(Entries on finding words and elements)

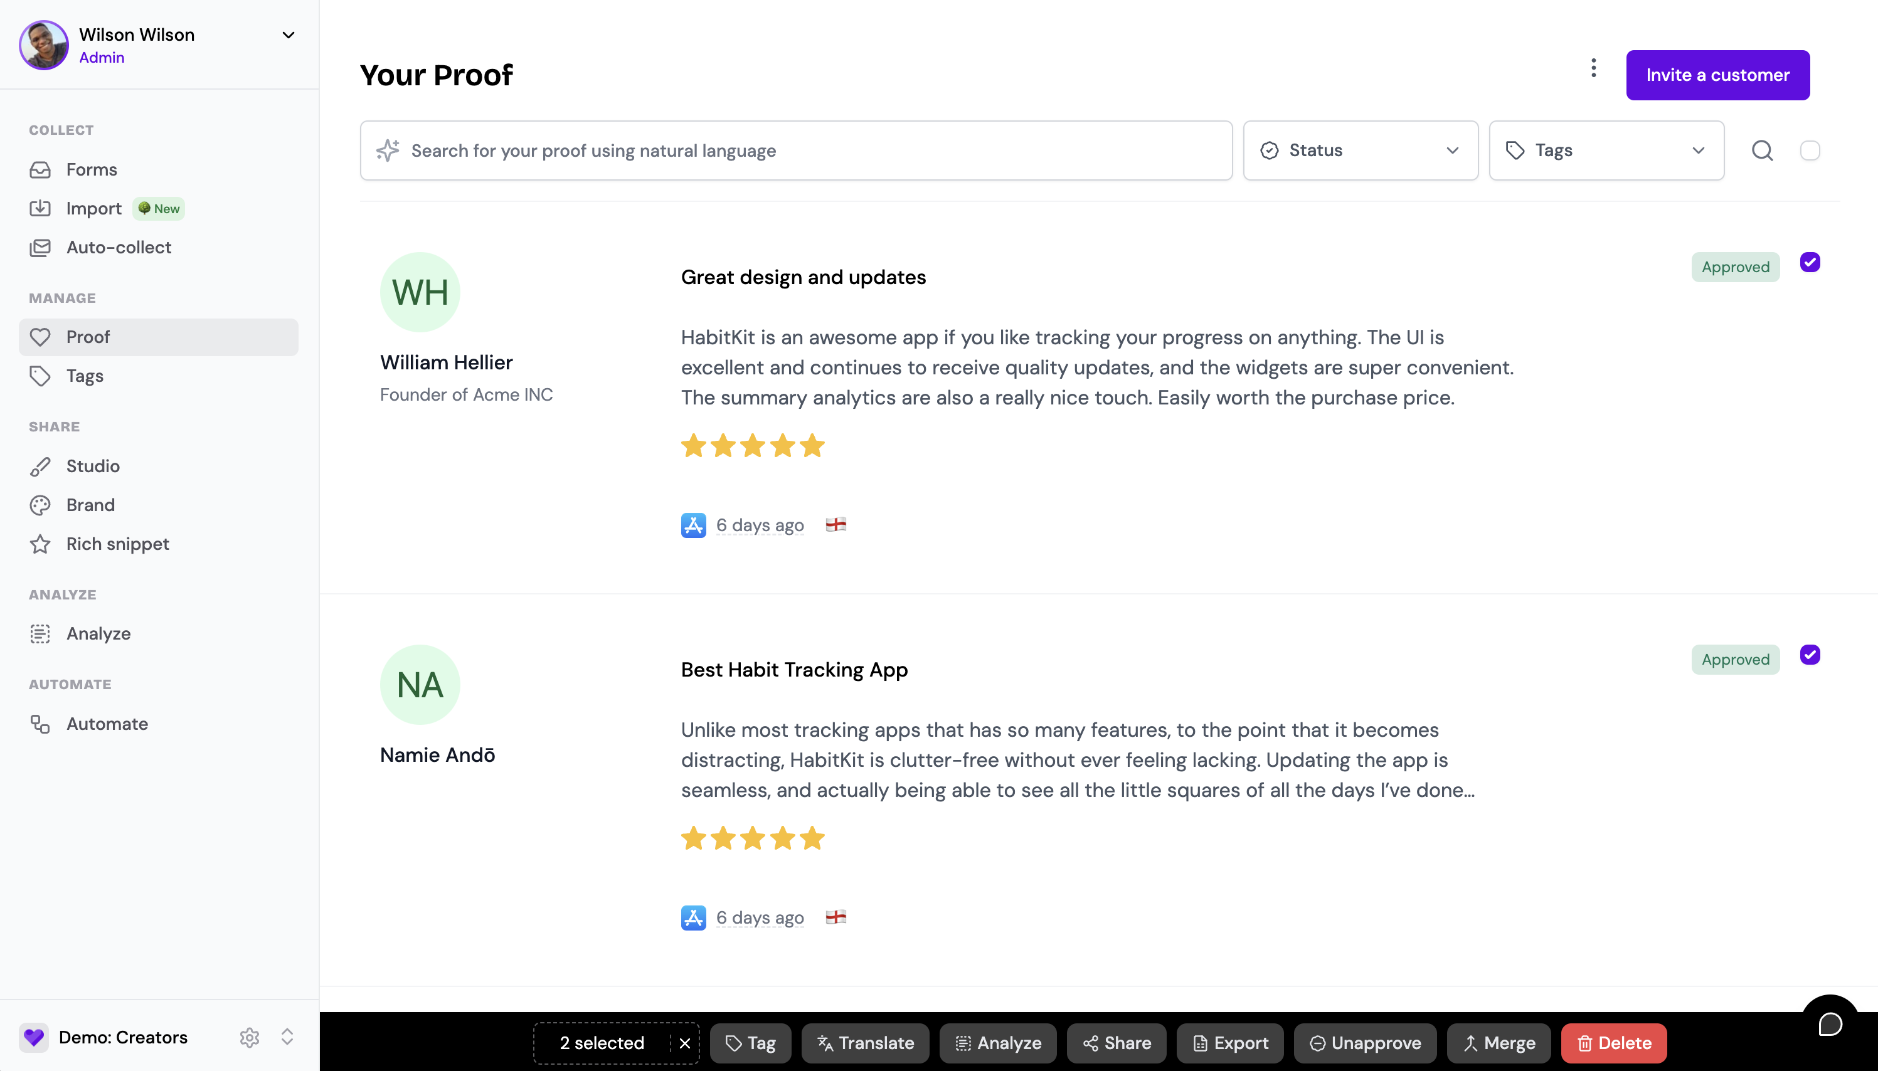Image resolution: width=1878 pixels, height=1071 pixels.
Task: Uncheck William Hellier review checkbox
Action: tap(1810, 263)
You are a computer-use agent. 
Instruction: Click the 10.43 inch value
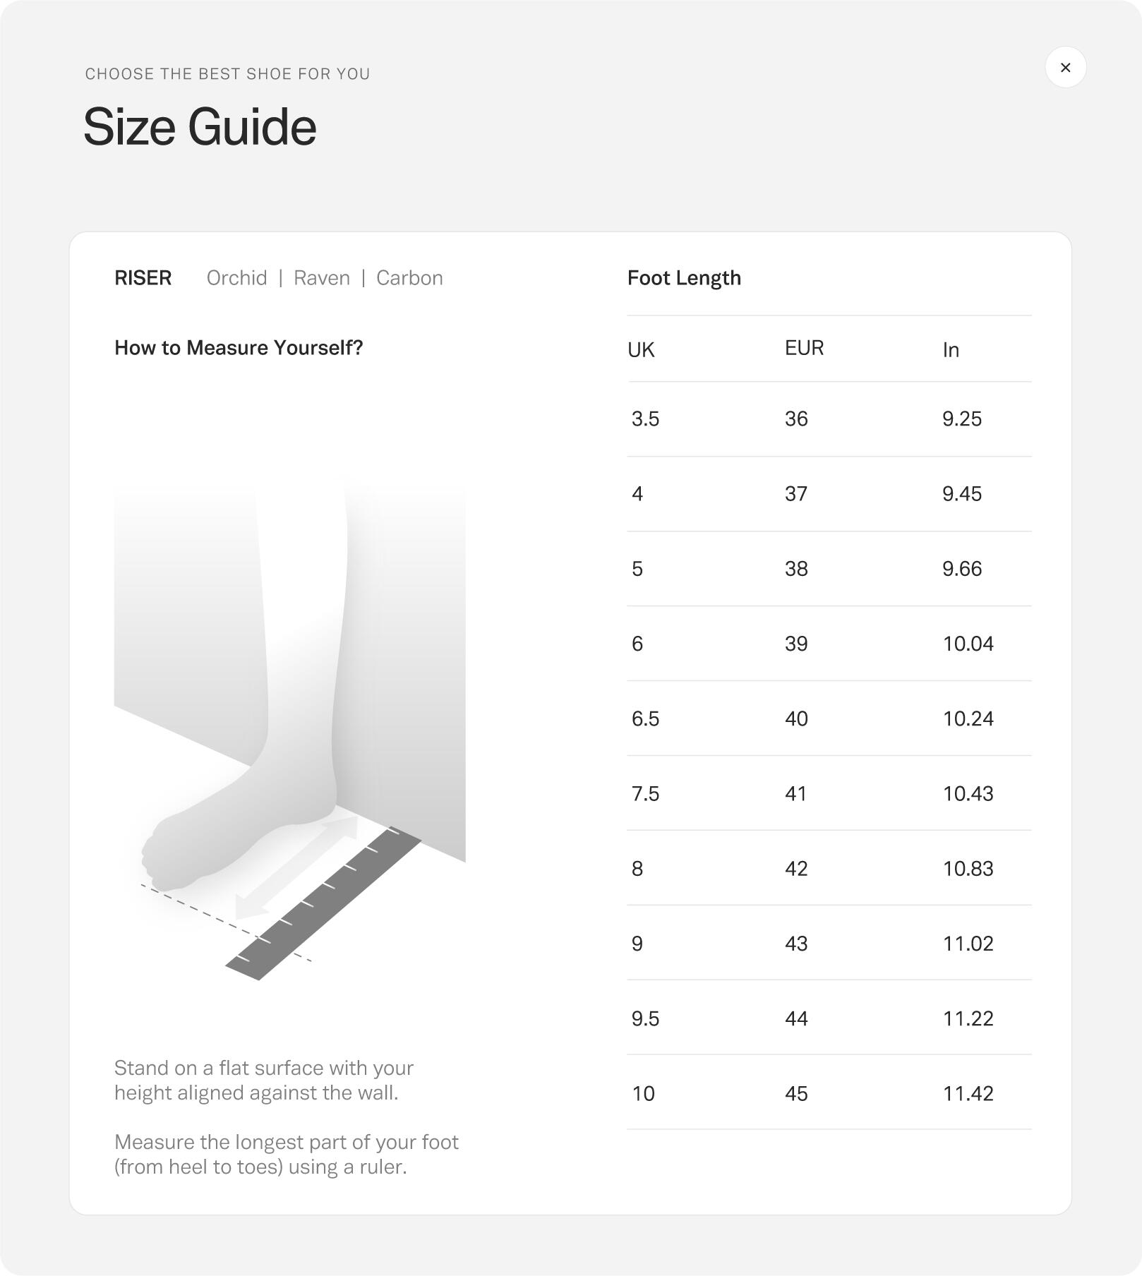coord(968,793)
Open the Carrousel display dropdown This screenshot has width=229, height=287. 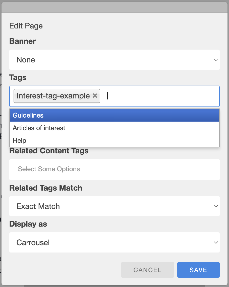click(115, 242)
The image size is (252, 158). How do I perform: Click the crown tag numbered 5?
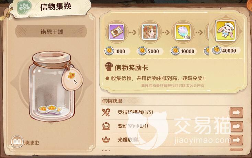(72, 79)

Written problem:
Switch "crown tag" to "star badge" in the records from the line with "The image size" through the end of the records, and repeat those lines with nothing else changed. Leave the pictures out of the answer.

Written solution:
The image size is (252, 158). How do I perform: Click the star badge numbered 5?
(72, 79)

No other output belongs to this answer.